彩夢 1-7

モクジススムモドル
「うん、子供ももうすぐ一歳になる」
「じゃあ、お父さん頑張らなきゃだ!」
「お父さんってなんかくすぐったいな」

まだ喋らないわが子にも呼ばれた事無いものだから、達也は気恥ずかしそうに頭を掻く。

「あのさ…脇田さん。俺…」
「そうだ! あ、ゴメン話の途中で」
「ううん続けて」
「あのね。健太君のこと…許してほしいの」
「あ…」
「多分、自分の事を卑下に思っちゃうタイプだから、自分に注目してほしいだけだと思うんだ」
「どうしようもない奴だな」
「そんな事言わないで。もちろん藤間君の事をライバル視もしてたけど、心のどこかではすっごく頼ってるんだ」

一番ネックになっていた人物に、これから一番ネックになる人物の事を説かれてしまったので達也は閉口してしまった。感情をどこへ持って行けばいいのか悩む。

「うん…そっか。今すぐには無理だけど、アイツとはもう一度話し合ってみるよ」
「ありがとう。やっぱり藤間君は優しいね。あたし……」
「優しいっていうか、間抜けなだけだよ。でも、ありがとう」
「…う、うん。これからもお仕事頑張ってね。あ、あのね…」
「なに?」
「ううん…なんでもない。藤間君、ありがとう…」

少しだけ言いかけた言葉が気になったが、その続きを聞かずに愛美の背後から、暗いが恐ろしさは感じない穏やかな闇が迫ってきた。そしてゆっくりとその体が闇に透けていく。

「あ…わき…愛美っ!」

今まで苗字でしか呼んだ事が無かったのに、達也はまるで恋人の名でも叫ぶかのように、最初で最後の名前を叫んだ。だが愛美は微笑んだままその体を闇に溶かして行く。
手を伸ばして掴もうとすると、愛美がいた場所には、何と音が立っていた。店に入った時と同じように、ふわりと手品のように現れたので達也は声が出なかった。

「如何でしたか? 彩の夢は」
「夢?」
「正確に言うと、達也さんと愛美さん双方の思念とでも言いましょうか。それをプレイバックさせて頂きました」
「どういう事ですか?」
「どういう事でもありません。どうでしたか? 悔やんでいた思い出が叶えられた夢は」
「ああ、そういう事ですか。

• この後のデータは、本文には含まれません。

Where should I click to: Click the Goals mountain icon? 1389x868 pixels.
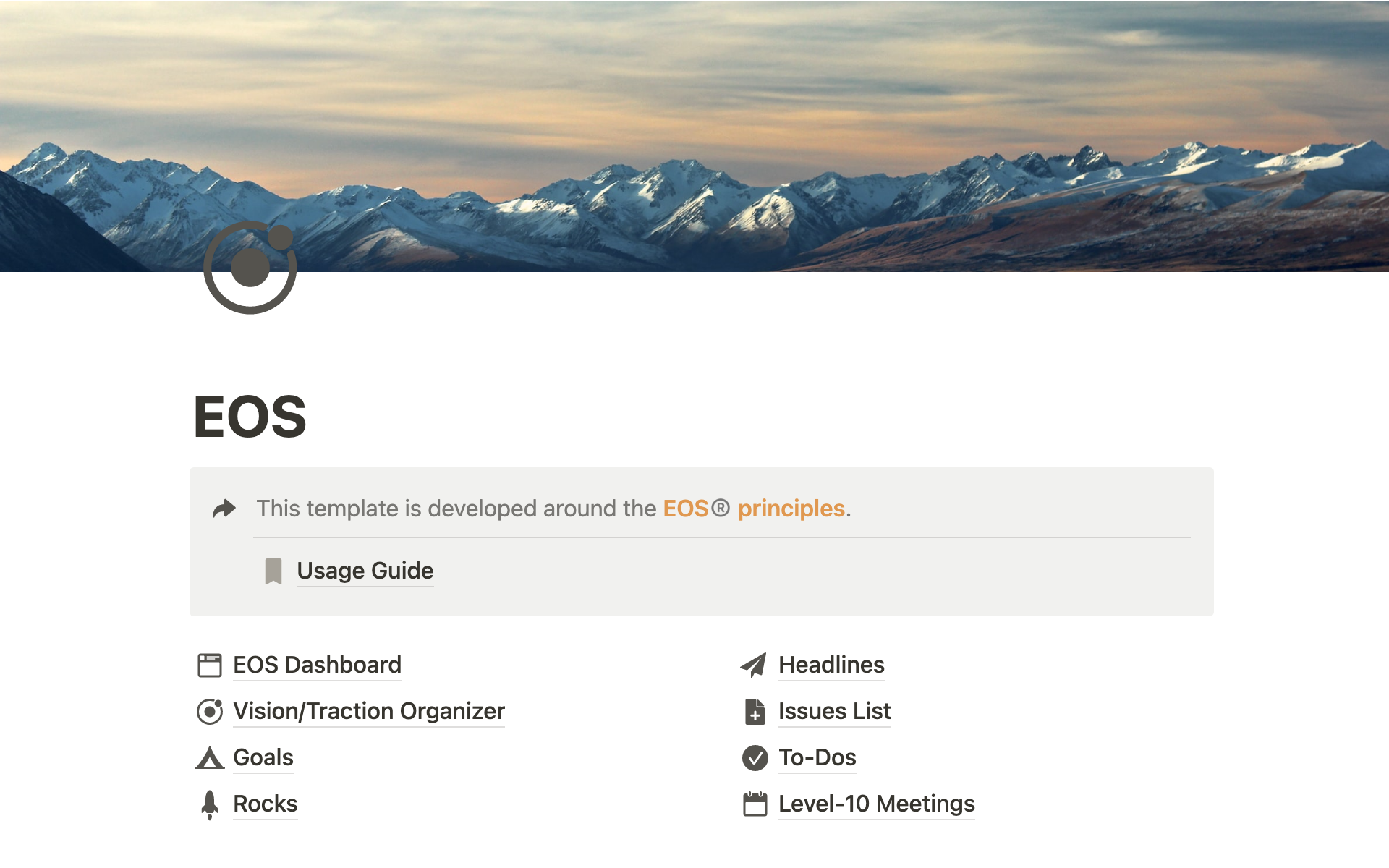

という事は、俺の気持ちが反映している夢であって、愛美の気持ちは本心ではないのですね」

肩の力が抜ける。夢だというのに、肩からかけた重いショルダーバッグが強く食い込むのがやけにリアルだった。

「そうとも言えません。双方の思念ですから」
「双方の…て事は」
「少なくとも、愛美さんは恋心に似た感情を抱いていたようですよ。本当は半年前に合った時に、声をかけたかったそうです。あなたのご結婚を知っている彼女は敢えて逃げるようにしたそうですが」
「そんな…それじゃあ言いかけた言葉は」
「まぁ、ご結婚もしているあなたを気遣ったんでしょう。会えて良かったと向こうも言っているんだし、救われたじゃないですか。それに最後までお友達のことも心配して」

確かにそうだ。あのままにしていたら初恋の感情も、青柳への感情もずっと心残りでいただろう。そして月日が経ち、薄くなっていく思い出と都合の良い脚色が織り交ざり、どんな感情を抱いたかわからない。そう思うと、それが解消されただけでも御の字だ。

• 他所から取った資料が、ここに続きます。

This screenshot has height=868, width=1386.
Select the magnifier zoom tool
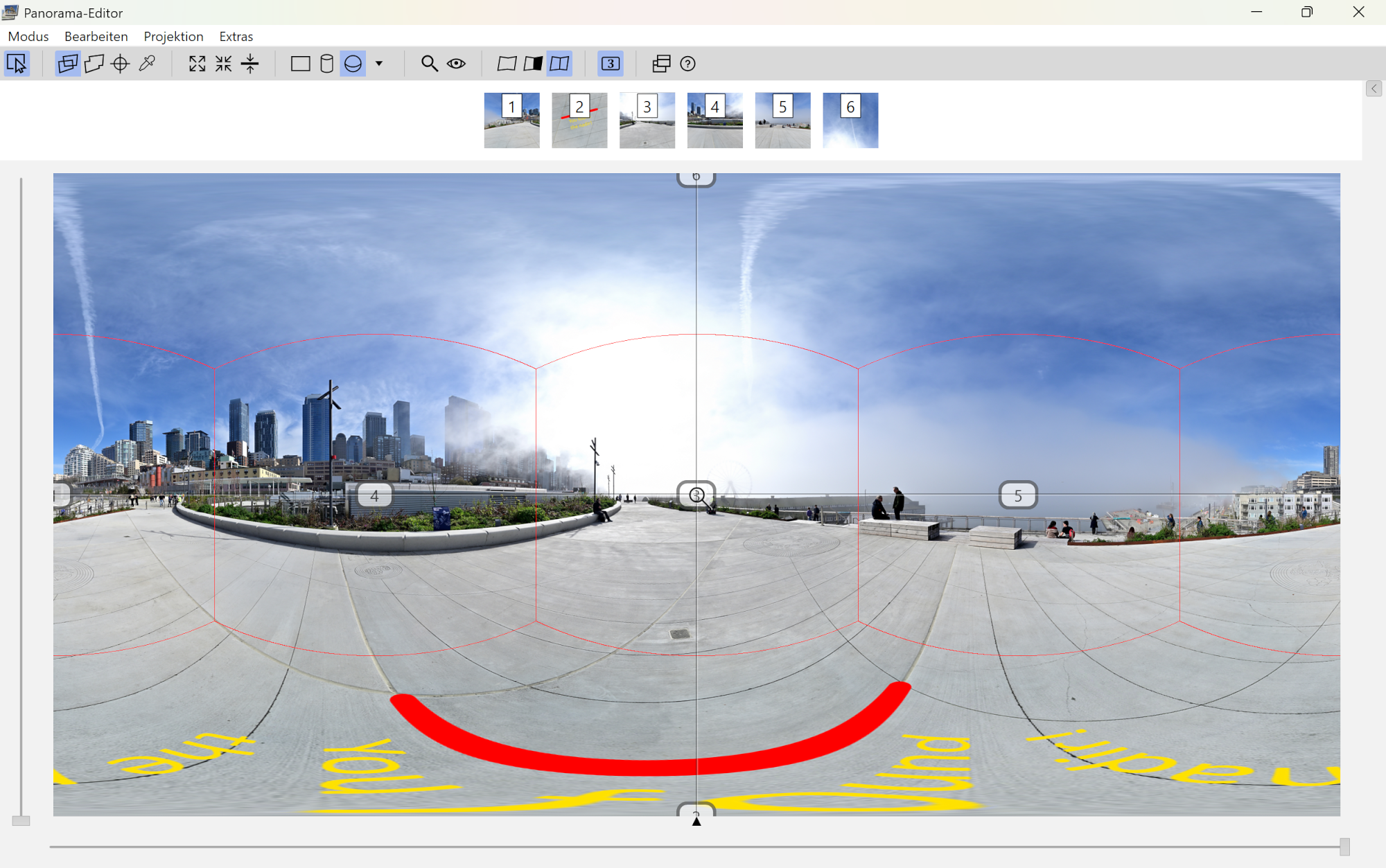430,64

「そうですね。愛美の気持ちを汲んであげなきゃ…きっと、健太のことを話すのも辛かっただろうし」
「それでは帰りますか?」
「え…帰る?」
「ええ夢からの帰還です」

驚いているうちに、達也の体はさっきの愛美の闇とは正反対の明るい光に包まれていく。肩、腕、指の先と光が移動していくと、体全体が包み込まれ、ついに辺りは真っ白になった。